Leí hace mil años un par de libros de Luis Sepúlveda, antes de tener mi blog de reseñas (Un viejo que leía novelas de amor y, algo después, Historia de una gaviota y del gato que le enseñó a volar); y luego, de forma impremeditada, lo dejé entre paréntesis. Me habían gustado sus dos propuestas narrativas, eso lo recuerdo con nitidez; pero simplemente no me acerqué a sus otros libros. A veces, procedo con esa falta de lógica en mi ocupación como lector. Hoy subsano esa torpeza con La sombra de lo que fuimos, una novela con la que obtuvo el premio Primavera en el año 2009.
Primera escena: un hombre cercano a la senectud, pero todavía de porte erguido, camina por la calle, bajo la lluvia, con un arma en el bolsillo. No sabemos a ciencia cierta a dónde se dirige. O, mejor dicho, a dónde tenía proyecto de dirigirse, pues un tocadiscos que ha salido volando por una ventana y ha aterrizado sobre su cabeza pone fin a sus planes y a su vida.

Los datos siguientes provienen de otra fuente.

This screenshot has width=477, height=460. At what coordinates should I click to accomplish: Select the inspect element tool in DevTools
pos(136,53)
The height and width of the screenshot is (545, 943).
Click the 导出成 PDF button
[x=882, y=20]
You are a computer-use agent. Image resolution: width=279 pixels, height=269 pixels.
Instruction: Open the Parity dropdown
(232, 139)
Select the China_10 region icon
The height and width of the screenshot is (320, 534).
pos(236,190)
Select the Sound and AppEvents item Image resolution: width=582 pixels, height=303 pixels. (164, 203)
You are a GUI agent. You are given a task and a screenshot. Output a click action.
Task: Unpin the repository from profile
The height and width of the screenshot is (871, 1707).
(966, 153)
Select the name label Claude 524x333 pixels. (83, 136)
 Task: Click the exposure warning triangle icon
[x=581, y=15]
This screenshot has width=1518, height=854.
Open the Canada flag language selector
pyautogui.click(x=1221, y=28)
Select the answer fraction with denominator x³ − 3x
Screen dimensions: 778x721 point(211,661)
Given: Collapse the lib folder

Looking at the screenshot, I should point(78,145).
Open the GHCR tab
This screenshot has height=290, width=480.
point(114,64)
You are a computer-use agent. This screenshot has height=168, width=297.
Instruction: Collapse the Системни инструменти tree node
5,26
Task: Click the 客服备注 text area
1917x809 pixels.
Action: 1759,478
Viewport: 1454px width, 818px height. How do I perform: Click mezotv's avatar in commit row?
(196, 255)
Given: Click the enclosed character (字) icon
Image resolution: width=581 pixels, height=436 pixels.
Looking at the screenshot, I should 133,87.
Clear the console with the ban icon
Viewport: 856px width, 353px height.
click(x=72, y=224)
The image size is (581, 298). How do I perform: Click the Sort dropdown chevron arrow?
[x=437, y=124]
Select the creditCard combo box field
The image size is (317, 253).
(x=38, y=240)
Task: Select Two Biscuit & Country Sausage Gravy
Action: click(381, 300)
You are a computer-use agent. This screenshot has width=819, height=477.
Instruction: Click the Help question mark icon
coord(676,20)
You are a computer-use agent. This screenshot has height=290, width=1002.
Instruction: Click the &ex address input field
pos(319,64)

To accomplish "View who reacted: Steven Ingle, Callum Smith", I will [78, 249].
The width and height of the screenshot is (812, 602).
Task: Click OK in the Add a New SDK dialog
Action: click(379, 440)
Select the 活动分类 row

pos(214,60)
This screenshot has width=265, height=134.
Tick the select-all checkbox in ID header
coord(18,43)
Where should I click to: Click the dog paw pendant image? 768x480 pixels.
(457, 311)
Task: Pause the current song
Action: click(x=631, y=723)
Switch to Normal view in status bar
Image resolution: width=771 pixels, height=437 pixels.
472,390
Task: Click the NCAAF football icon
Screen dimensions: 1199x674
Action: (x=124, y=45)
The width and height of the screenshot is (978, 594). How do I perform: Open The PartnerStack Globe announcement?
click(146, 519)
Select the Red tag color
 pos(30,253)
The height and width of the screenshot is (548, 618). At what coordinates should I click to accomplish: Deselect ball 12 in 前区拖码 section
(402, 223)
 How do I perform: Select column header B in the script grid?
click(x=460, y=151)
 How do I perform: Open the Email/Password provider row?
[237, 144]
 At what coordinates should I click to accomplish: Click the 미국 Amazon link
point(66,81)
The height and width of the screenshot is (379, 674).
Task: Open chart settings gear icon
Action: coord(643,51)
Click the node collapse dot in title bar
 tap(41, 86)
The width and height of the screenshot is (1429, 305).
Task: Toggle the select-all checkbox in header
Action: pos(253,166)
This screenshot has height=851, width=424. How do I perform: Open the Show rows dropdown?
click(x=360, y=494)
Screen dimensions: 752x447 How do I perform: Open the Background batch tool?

Segunda escena: tres hombres también cercanos a la senectud, pero mucho más deteriorados por el paso del tiempo, aguardan la llegada de ese hombre (quien, por cierto, se llamaba Pedro Nolasco y fue durante toda su vida un reconocido activista de izquierdas): son Cacho Salinas, Lolo Garmendia y Lucho Arancibia. Estamos en el Santiago de Chile postdictatorial, donde aún no se han curado las heridas del pinochetismo. Aquellos tres veteranos, ahora gordos y calvos, “fueron amigos, integraron la misma barra adicta al fútbol, política y asados los fines de semana. Tuvieron planes para prolongar la amistad y conservarla inmune al paso de los años, y fueron compañeros, cómplices en el esfuerzo por hacer del país un lugar si no mejor, por lo menos no tan aburrido” (p.68). El golpe militar de Pinochet los lanzó hacia la separación y el miedo; y, desde instante, “la vida se llenó de agujeros negros y estaban en cualquier parte, alguien entraba a la estación del metro y no salía jamás, alguien subía a un taxi y no llegaba a su casa, alguien decía luz y se lo tragaban las sombras” (p.69). Ahora esperan a Nolasco, quien los va a capitanear en un robo muy especial, que los devolverá al mundo de la lucha contra los poderosos y corruptos. Pero quien entra por la puerta es otra persona muy distinta, a la que conocieron en el pasado y que les trae noticias más bien aciagas.
En esta novela se pueden advertir dos planos muy claramente diferenciados: por un lado, la voz narrativa, que nos lleva de la mano utilizando altas dosis de humor (ese tocadiscos que sale volando como consecuencia de una discusión conyugal; esos pícaros que taponan las alcantarillas para hacer negocio como transportistas por las calles; las extravagantes y peliculeras historias que Coco Aravena prepara para expelerlas con cara inocente ante la policía; los correos electrónicos que se intercambian “gerundio” y “blackpanther”; etc); y, por el otro, la presencia y la biografía de los tres viejos militantes revolucionarios, en los cuales se puede ver (y el lector lo siente con auténtica tristeza) la imagen de la derrota, del fracaso, de la desilusión, de la amargura. Quisieron un país mejor, un mundo mejor, y no ha sido posible. Como aquella frase de Cortázar que tanto me gustó cuando la leí hace años: “Haber querido tanto de la vida, buscarle todo su sentido, y descubrir que vamos derecho a un montón de fósforos quemados”. Así se sienten Cacho Salinas, Lolo Garmendia y Lucho Arancibia. Así se habrán sentido tantas y tantas personas a quienes la apisonadora de la Historia (conducida por un sonriente vencedor) trituró sin miramientos.
Afirma el escritor chileno en la página 170: “Nunca confíes en la memoria, pues siempre está de parte nuestra; adorna lo atroz, dulcifica lo amargo, pone luz donde sólo hubo sombras. La memoria siempre tiende a la ficción”. Quizá podría afirmarse, invirtiendo su juicio, que la ficción siempre tiende a la memoria. Y quizá por eso Luis Sepúlveda orquesta entre seriedad y humor, entre decepción y sonrisa, un equilibrio altamente brillante.
Novela triste. Novela melancólica. Novela estupenda.